取締役「なぜ山崎君は、こないの? 私は山崎君に用があるんだよ」
支店長「お聞きおよびのこととはおもいますがK物産の倒産し、山崎はその責任をとりまして、本日退職願いを出してきました。山崎は担当でありながら、K物産が倒産した日に、なんと青梅マラソンなんかにでていまして・・・」

  上原取締役が言葉を遮る。
取締役「待ちなさい。君たちはここに何しにきたのかね(語気強く)」
支店長「えっ・・・勿論K物産の倒産の件について、取締役に説明にまいりまして・」
取締役「君は何をいっとるのかね。倒産の所管は審査部長だよ、私の管轄じゃない。それに青梅マラソンなんかとはなんですか(怒りだす)」
支店長「はぁー?(怪訝な顔をする)」
取締役「いいですか、山崎君は青梅マラソンに優勝したんです。頭取も大変お喜びになり、正式に陸上部の設立を許してくれたのです。山崎君はうちのエースです。わが社の野口みずきじゃないか(強い口調で)」
支店長・・・・・・
取締役「それに責任は上司がとるもので部下がとるものじゃない。見苦しいことはするな。辞職願いはすぐに破棄しなさい。さあ、山崎をここにつれてきて(大声で)」
支店長「あっ、はい」
  支店長と水谷課長は真っ青、口も聞けない。部屋を飛び出す支店長と課長

○ 神宮外苑コース(同日、午後)

語り「僕はこの日から本格的に練習にとりくんだ。気合も入っている。すごく気分はいい」

  風がつよく、砂ぼこりがまっている。走る山崎。久子は自転車。そこに関支店長と水谷課長が汗をかきかきやって来る。
支店長「山崎君、ちょっと、ちょっと止まってくれないか。是非話があるんだ(喘ぎながら)」
山崎「今練習中です。走りながら聞きましょう(呼吸は乱れない)」
  無視して走る山崎。追いかける支店長と課長
久子「支店長、邪魔よ、邪魔!話は後で。辞めたんだから、文句ないでしょ」
支店長「いや、それがあるんだ。

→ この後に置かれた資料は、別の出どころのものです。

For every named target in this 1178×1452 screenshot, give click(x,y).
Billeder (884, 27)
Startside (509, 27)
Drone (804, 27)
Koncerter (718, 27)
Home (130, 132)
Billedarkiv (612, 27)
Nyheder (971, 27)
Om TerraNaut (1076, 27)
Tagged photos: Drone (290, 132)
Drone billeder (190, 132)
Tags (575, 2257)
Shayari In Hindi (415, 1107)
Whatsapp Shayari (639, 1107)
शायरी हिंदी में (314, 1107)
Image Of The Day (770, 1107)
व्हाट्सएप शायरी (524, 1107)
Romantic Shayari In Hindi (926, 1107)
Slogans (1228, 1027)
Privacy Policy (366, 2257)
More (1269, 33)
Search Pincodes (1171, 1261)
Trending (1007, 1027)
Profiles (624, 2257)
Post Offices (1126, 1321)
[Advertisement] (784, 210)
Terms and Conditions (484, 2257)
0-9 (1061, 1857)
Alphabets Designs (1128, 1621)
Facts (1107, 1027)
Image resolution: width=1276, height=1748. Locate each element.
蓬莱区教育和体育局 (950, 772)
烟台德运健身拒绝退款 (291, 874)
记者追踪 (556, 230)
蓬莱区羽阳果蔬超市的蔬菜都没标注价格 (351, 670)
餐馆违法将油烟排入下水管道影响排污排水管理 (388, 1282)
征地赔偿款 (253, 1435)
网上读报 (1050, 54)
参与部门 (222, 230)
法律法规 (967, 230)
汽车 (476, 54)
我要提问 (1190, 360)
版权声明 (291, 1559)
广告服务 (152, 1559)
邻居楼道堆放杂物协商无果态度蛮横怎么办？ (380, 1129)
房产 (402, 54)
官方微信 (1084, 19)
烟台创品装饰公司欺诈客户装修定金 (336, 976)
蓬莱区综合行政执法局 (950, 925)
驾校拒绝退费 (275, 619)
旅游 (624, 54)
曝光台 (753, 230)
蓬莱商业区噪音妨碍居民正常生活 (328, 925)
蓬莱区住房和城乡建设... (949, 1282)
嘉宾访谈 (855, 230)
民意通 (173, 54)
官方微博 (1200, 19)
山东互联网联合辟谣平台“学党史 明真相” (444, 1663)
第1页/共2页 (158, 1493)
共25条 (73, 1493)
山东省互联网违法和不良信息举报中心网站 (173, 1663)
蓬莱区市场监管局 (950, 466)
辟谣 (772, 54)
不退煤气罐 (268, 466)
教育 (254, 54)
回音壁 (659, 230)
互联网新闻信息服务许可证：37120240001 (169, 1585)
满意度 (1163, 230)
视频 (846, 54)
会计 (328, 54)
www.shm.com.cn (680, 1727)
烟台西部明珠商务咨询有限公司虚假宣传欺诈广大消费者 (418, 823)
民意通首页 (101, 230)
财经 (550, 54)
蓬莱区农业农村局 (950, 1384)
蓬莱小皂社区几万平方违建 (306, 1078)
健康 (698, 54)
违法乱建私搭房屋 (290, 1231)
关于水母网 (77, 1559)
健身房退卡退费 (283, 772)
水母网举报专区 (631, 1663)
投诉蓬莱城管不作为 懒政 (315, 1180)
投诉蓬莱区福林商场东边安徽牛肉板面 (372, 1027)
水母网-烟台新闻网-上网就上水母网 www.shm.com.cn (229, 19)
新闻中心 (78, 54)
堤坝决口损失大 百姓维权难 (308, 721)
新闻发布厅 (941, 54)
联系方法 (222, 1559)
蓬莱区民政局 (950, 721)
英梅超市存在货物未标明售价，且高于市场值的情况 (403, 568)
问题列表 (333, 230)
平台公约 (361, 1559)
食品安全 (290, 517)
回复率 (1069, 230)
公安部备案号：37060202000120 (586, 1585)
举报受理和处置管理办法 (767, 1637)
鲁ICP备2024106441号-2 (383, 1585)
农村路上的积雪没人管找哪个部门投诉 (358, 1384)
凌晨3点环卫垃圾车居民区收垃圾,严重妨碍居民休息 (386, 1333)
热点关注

止まってくれ(悲鳴をあげる)」
    山崎と久子がようやく立ち止まる。怪訝な顔。
山崎「どうしたんですか支店長。もう僕は退職したんですよ。斉藤君もそうです」
支店長「いや、そのことで話があるんです。ここではなんだから、あすこに支店長車があるでしょ。すまんが、そこまで来てほしい」
山崎「いま練習中だから、困るなあ、少しだけですよ。斉藤コーチ、あなたも、来てください。(支店長に向かって)コーチも行っていいでしょ」
支店長「あぁ、コ-チ?(久子の顔を見る)。えぇ、構いませんよ(やや不満げに)」

○ 支店長車の中

  黒塗りの支店長車。後ろの座席に支店長、山崎、久子。前の座席に水谷課長。
支店長「山崎君、すべて誤解だった。すまん、なにもいわず、会社にもどってくれ。ねっ」
  怪訝な顔の山崎
久子「おかしいじゃない。倒産の兆候見抜けなかった責任とって辞職しろっていってたのに」
支店長「いや、それは、だから誤解だといったでしょ!山崎君、私も支店長だ。倒産の責任はすべて私がとる。それよか君にはいい報せがあるんだよ。実はこんど当行でも陸上部つくることになってね(顔をじっと見る)・・・・、君、君はそこのキャプテンになるんです」
久子「私達、会社を止めました。もう、そんな話、聞く必要ありません」
支店長「(怒って)君にいってるんじゃない、山崎君にいってるんだ。ねっ、帰ってきてくれたまえ」
山崎「そんなこと急にいわれても・・・コーチと相談させてください」
支店長「えっ、コーチ?コーチね。あっ、斉藤君のこと? ねぇ、斉藤君、頼みますよ」
久子「お断りします、支店長。私達二人でオリンピックにでる練習してるんです」
  支店長、狼狽する。


支店長「山崎君、頼む、二人で戻ってくれ(哀願口調)」
山崎「(ニコニコしながら久子を見て)仕方無い、コーチ、また高倉健になるか」
久子「(ぴしゃりと)なにいってんの。駄目だよ。いいかい、スポーツはハングリーでなきゃ勝てないよ。君が青梅で勝ったのも落ちこぼれで、マラソン以外とりえが無かったからじゃないか。すぱっと断りな」
山崎「(むっとして)いくらなんでも、マラソン以外とりえがないは言いすぎだ」
久子「事実は、事実だよ。悟りな」
山崎「なんだい、どうしてそんな言い方するんだ。僕にも自尊心がある」
久子「ふん、くだらない。そんなもの犬にくれてやれ」
  思わず怒りで身を乗り出す山崎。無視して横をむいている久子。

支店長「まあ、まあ、山崎君、これからすぐに取締役のところにいこう。それに、斉藤君、君も機嫌をなおして、いつしょに、ね!」
久子「いえ、お断りします。いく理由がありません。失礼!」
  ドアーを自分でさっとあけて車から降りる久子。振り向きもせず、車から離れていく。気にして後ろ姿を目でおっている山崎。その山崎の肩に手をかけ促す支店長。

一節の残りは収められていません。